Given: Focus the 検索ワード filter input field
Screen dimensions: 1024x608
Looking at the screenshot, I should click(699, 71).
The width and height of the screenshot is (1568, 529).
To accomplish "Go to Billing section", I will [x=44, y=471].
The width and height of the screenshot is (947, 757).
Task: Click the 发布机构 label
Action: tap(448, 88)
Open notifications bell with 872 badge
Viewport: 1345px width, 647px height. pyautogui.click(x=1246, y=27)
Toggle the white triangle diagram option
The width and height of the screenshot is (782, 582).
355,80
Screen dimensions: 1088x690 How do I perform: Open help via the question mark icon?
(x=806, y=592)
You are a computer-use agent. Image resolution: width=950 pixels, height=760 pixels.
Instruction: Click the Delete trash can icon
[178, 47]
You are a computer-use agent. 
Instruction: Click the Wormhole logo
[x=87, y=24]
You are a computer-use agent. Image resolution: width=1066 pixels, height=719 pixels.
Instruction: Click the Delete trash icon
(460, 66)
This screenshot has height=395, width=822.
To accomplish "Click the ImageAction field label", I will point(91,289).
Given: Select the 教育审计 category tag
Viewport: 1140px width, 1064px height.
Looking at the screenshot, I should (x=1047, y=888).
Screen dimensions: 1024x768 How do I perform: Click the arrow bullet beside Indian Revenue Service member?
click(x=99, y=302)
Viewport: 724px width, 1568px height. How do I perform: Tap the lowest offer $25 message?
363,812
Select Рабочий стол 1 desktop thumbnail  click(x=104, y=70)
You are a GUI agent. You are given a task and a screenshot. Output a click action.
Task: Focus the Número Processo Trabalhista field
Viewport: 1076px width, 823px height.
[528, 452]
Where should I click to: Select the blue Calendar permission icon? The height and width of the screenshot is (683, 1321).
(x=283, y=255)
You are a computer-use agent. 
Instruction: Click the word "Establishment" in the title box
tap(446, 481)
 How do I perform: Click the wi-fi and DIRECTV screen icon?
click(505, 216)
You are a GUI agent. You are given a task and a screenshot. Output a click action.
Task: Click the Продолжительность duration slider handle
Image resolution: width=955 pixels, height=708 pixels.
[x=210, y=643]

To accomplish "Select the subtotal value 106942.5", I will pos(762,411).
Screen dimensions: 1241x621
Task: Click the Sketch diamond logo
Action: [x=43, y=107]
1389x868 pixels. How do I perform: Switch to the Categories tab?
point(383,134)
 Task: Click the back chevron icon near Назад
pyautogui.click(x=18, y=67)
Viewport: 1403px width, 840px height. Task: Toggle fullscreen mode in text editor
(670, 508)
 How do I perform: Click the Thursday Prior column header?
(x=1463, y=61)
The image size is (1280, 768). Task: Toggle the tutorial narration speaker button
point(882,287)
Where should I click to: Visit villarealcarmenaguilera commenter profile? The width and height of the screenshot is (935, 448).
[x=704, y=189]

# HOW TO COMPLETE THIS TASK
In the records above, find the line with "Instruction: Click the Wormhole logo"; write out exactly that line and each one after it, stopping after the line with "Given: Select the 教育审计 category tag".

# REPLY
Instruction: Click the Wormhole logo
[x=87, y=24]
You are a computer-use agent. Image resolution: width=1066 pixels, height=719 pixels.
Instruction: Click the Delete trash icon
(460, 66)
This screenshot has height=395, width=822.
To accomplish "Click the ImageAction field label", I will point(91,289).
Given: Select the 教育审计 category tag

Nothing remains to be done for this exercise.